TRY IT
Take the line containing "Instruction: Click the 14 reviews link" and all lines after it, through the end of the material, and repeat them exactly, pictures left out.

● ● ● ● ● ● ●

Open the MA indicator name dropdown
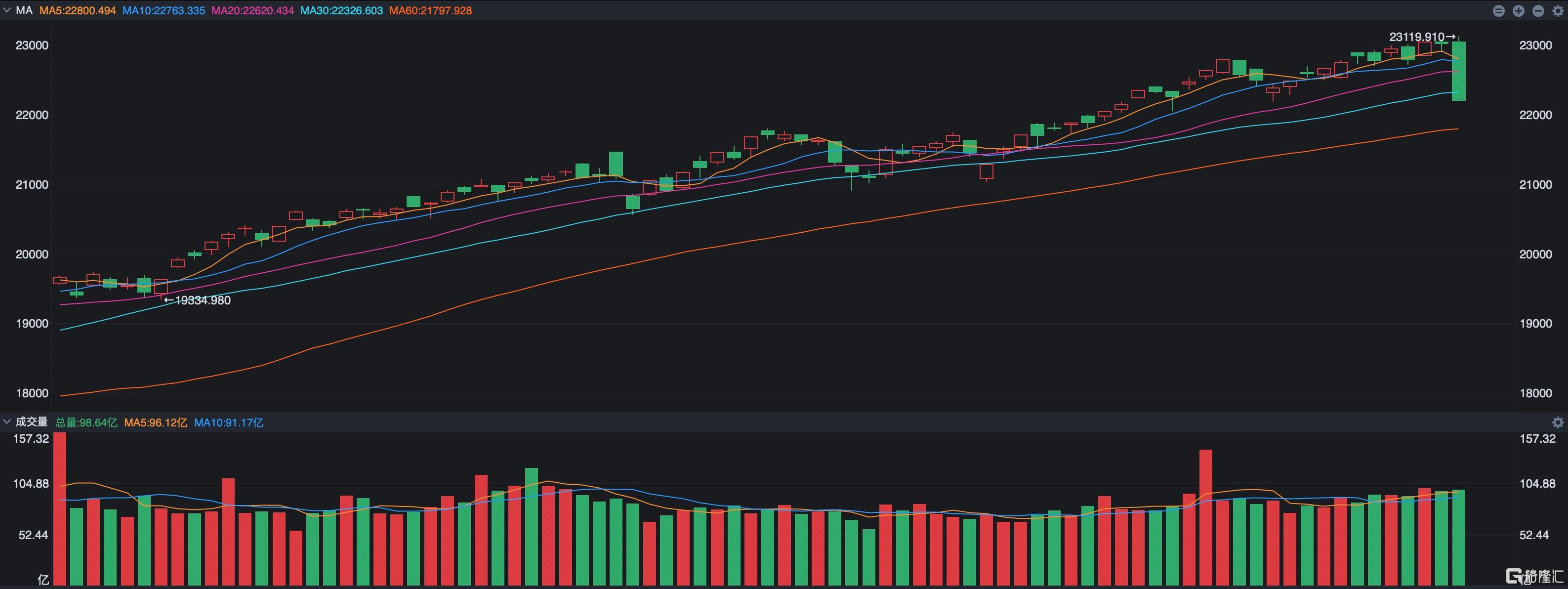 [24, 10]
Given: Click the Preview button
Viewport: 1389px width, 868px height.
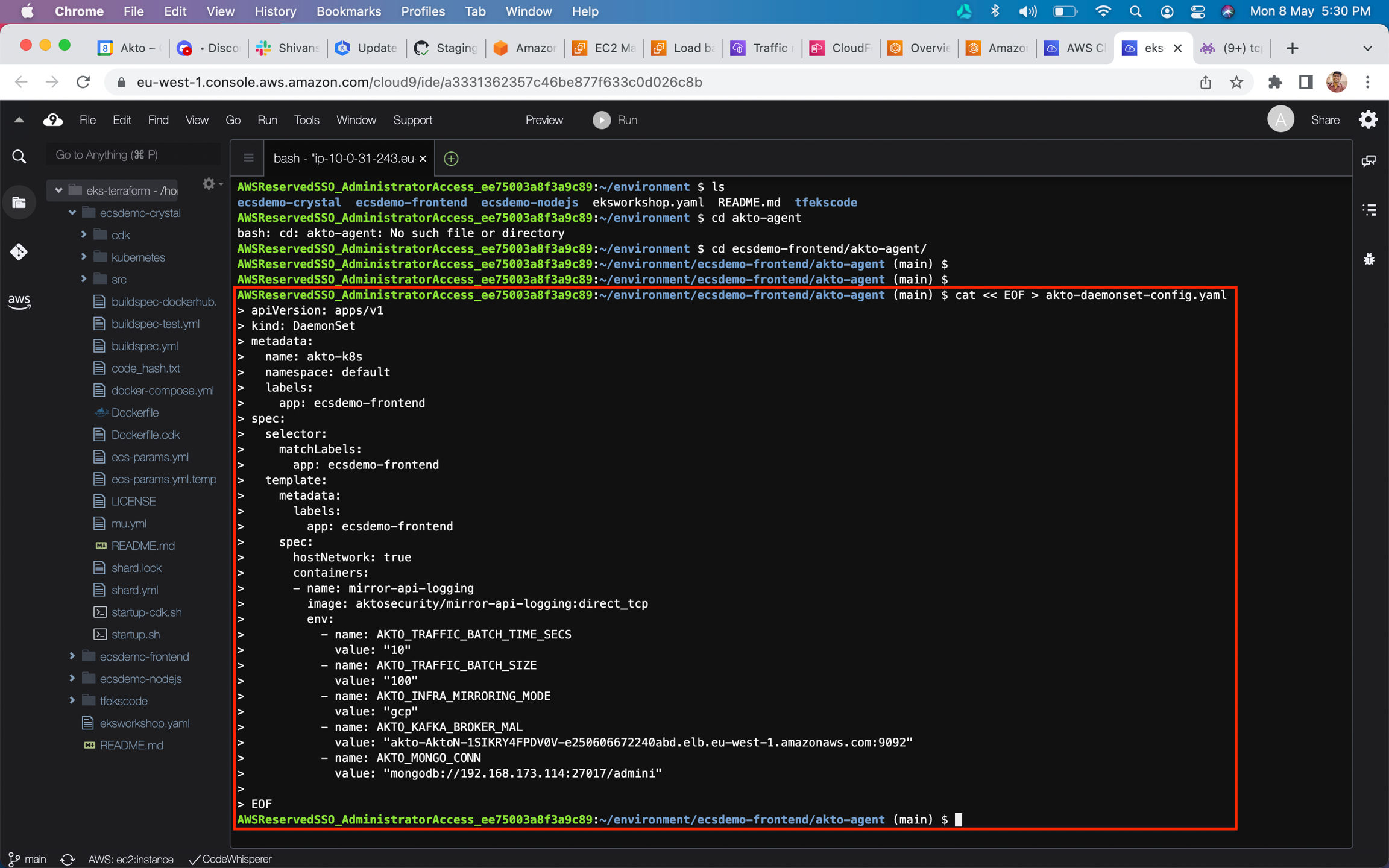Looking at the screenshot, I should point(543,119).
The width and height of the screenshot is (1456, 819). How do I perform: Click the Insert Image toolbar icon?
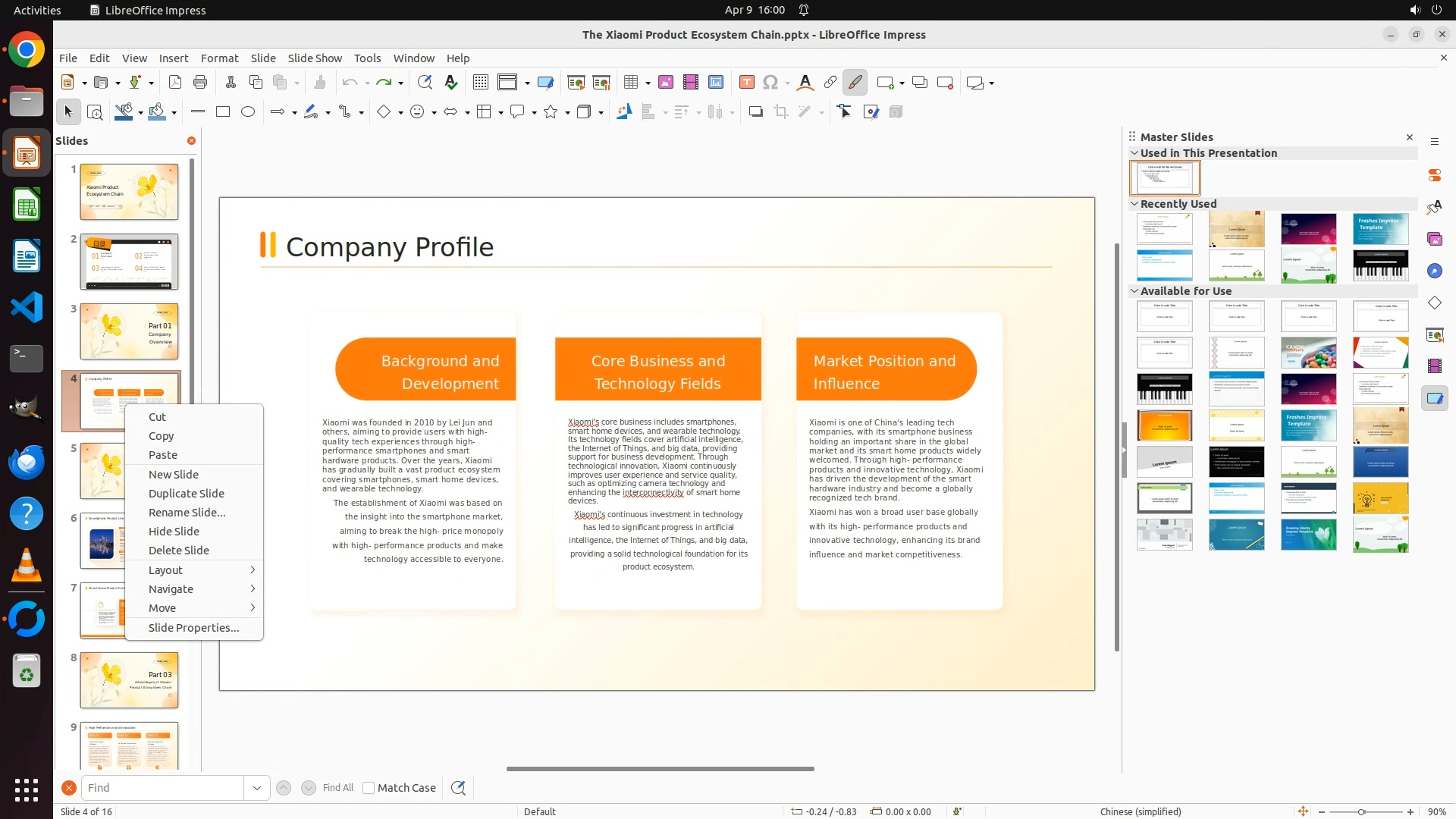(666, 83)
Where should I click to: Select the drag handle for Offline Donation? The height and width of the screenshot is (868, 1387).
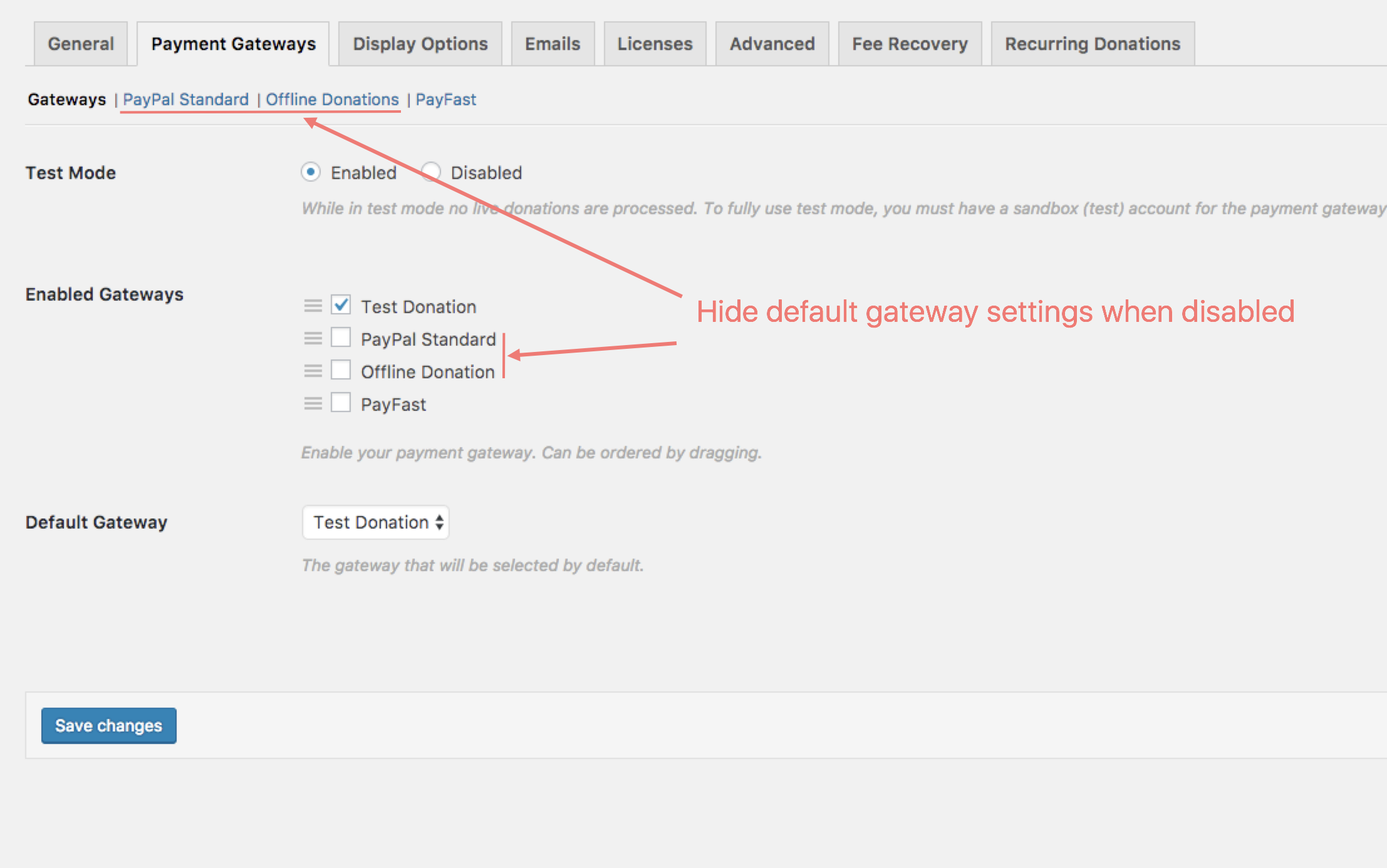(x=313, y=370)
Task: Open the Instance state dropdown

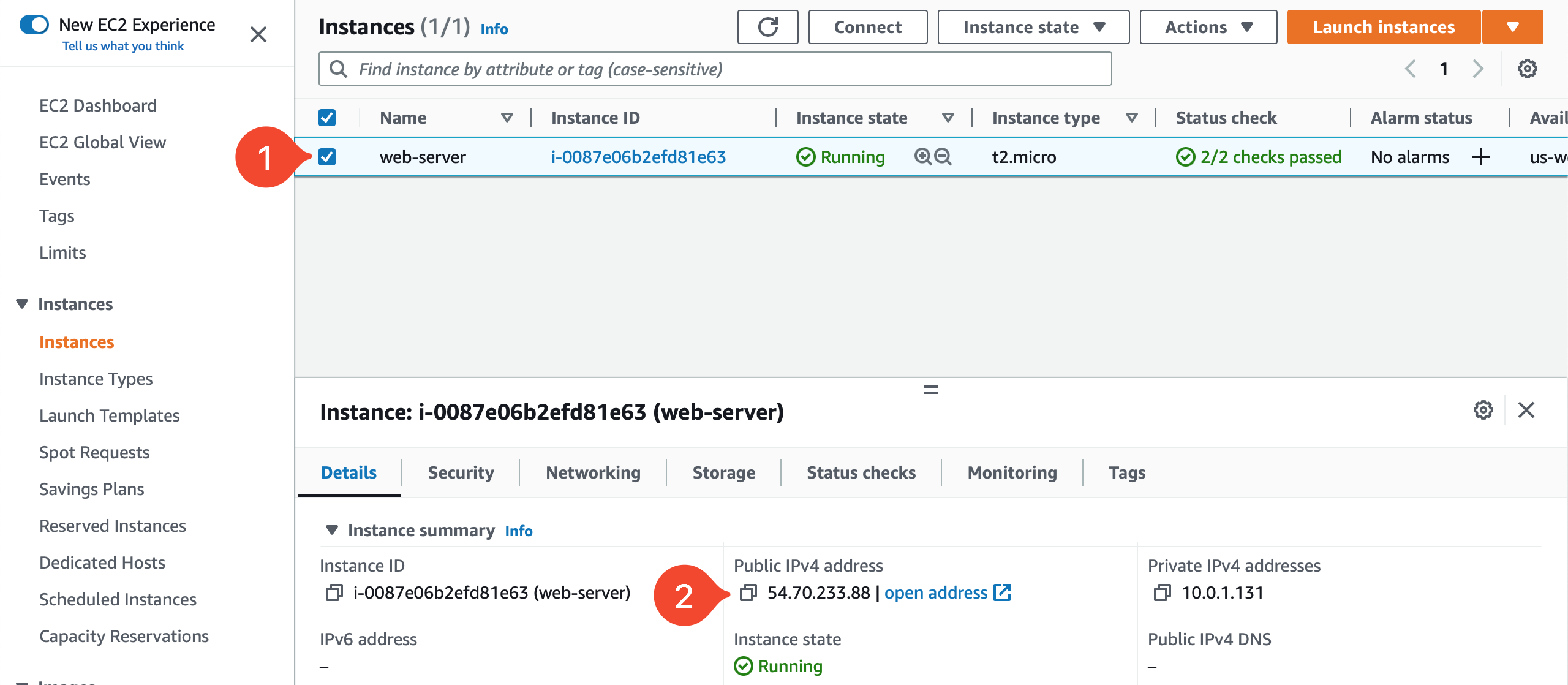Action: [1033, 26]
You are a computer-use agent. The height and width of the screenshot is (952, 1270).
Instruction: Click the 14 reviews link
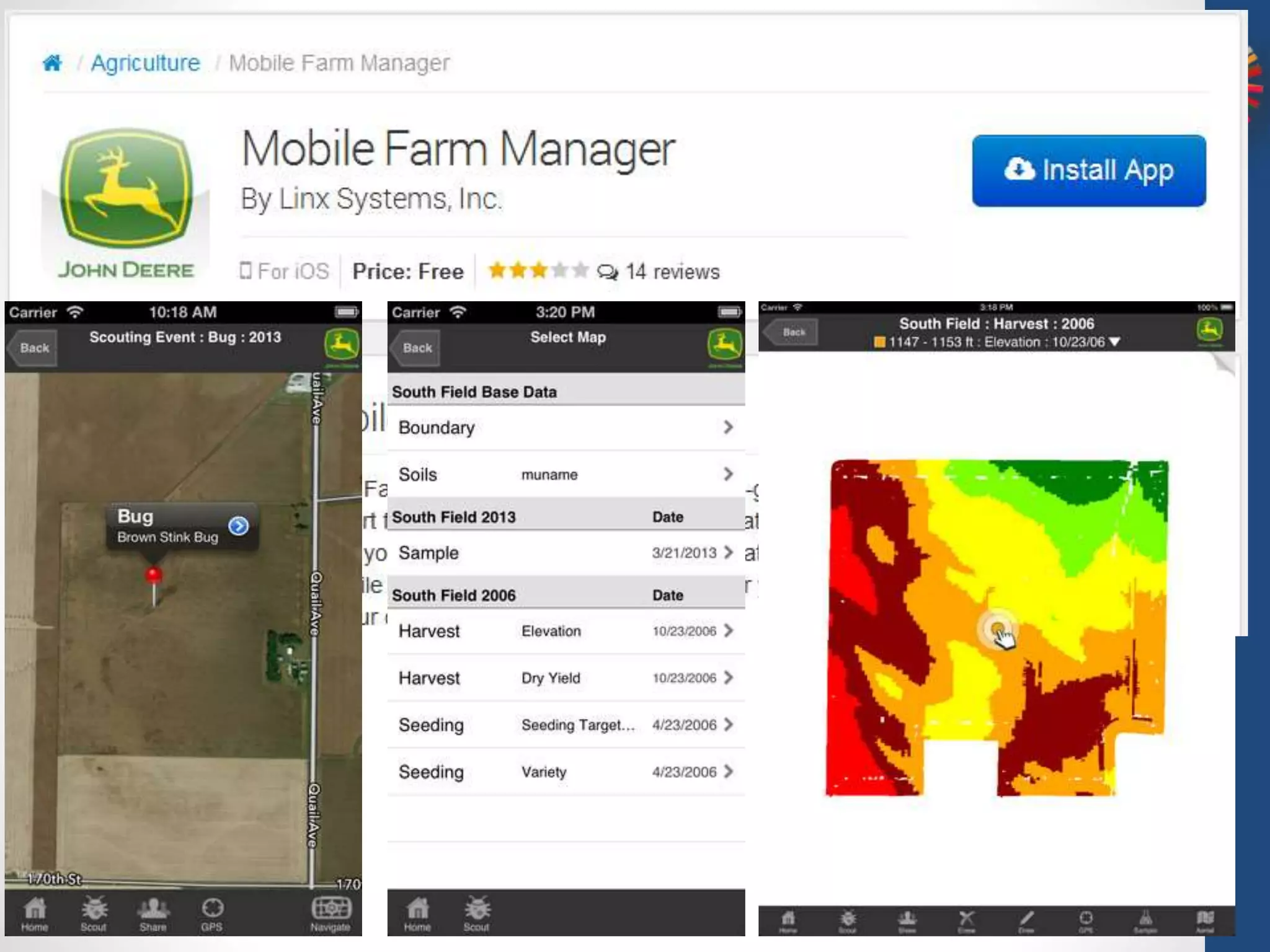[x=672, y=271]
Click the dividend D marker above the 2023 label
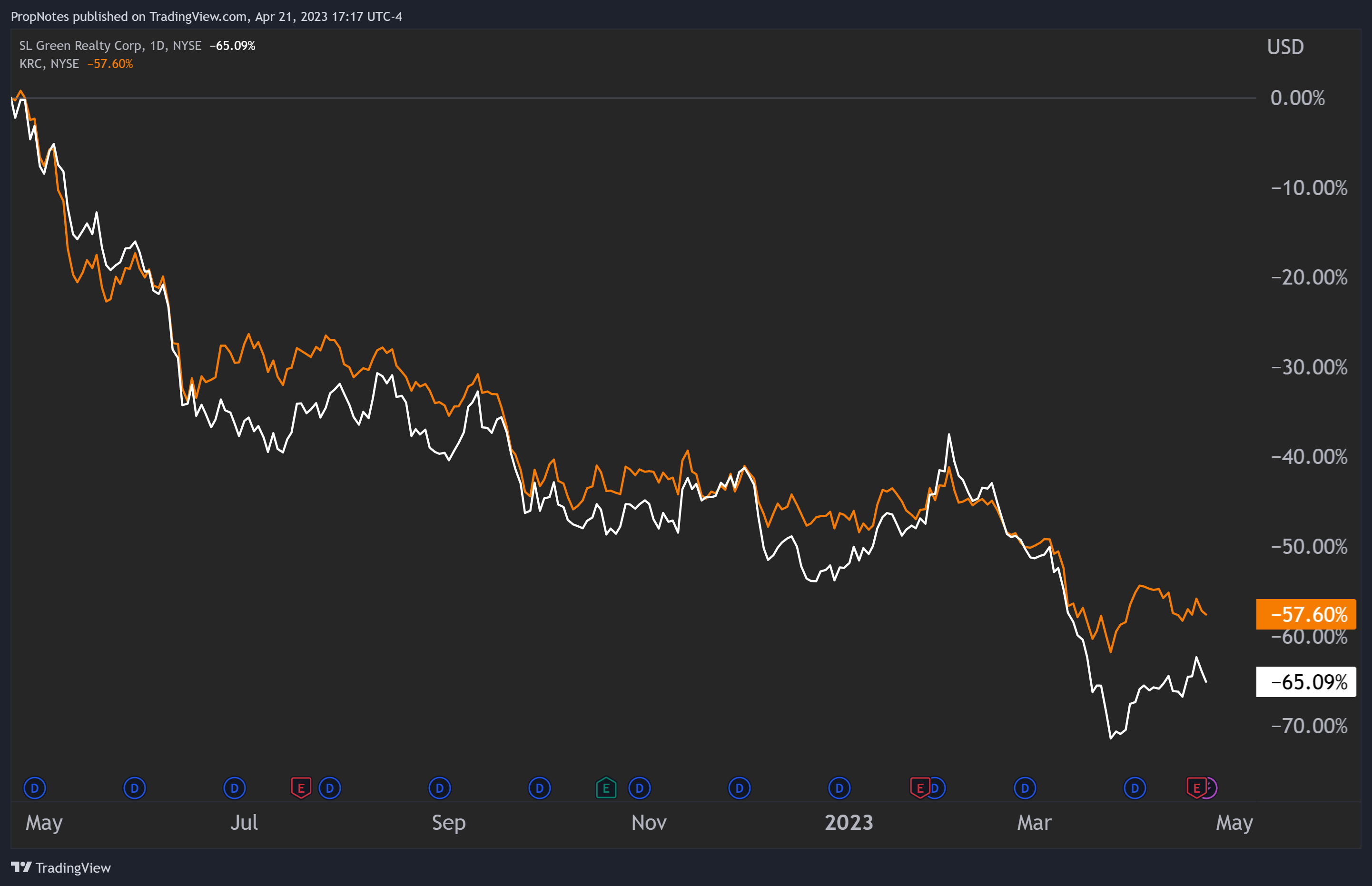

● ● ● ● ● ● ●

EXERCISE RESPONSE
Instruction: Click the 14 reviews link
[x=672, y=271]
Click the dividend D marker above the 2023 label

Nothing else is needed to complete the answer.